• [What you have to do] Rewrite the lines from the one containing "Go to Events in sidebar" through the last line, requests included, shifting every coordinate in the answers by adding 60 to it.

+ + + +

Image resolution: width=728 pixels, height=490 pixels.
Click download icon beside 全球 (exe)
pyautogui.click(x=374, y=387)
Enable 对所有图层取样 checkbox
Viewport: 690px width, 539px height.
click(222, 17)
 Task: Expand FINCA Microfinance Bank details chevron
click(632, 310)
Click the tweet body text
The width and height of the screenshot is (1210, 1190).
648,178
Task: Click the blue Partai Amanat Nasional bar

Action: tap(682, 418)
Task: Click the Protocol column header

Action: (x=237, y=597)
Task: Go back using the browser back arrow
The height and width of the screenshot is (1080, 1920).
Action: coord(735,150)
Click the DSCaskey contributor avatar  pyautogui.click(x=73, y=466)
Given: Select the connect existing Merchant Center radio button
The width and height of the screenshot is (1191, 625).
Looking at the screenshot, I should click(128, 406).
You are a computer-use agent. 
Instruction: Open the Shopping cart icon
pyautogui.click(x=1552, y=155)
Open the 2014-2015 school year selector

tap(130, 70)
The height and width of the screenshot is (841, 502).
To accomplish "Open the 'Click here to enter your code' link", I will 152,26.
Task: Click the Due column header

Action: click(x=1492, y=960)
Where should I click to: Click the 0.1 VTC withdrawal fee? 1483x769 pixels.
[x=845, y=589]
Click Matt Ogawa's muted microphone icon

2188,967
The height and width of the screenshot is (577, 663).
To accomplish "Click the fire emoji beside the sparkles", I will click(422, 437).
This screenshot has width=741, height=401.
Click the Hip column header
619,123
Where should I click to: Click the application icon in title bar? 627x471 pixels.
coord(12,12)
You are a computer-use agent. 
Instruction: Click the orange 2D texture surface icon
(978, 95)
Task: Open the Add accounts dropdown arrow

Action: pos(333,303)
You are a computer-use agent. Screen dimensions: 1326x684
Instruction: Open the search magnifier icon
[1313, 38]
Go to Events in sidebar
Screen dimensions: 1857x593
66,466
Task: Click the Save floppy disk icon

+ + + +

• [Task output]
Go to Events in sidebar
Screen dimensions: 1857x593
126,526
Task: Click the Save floppy disk icon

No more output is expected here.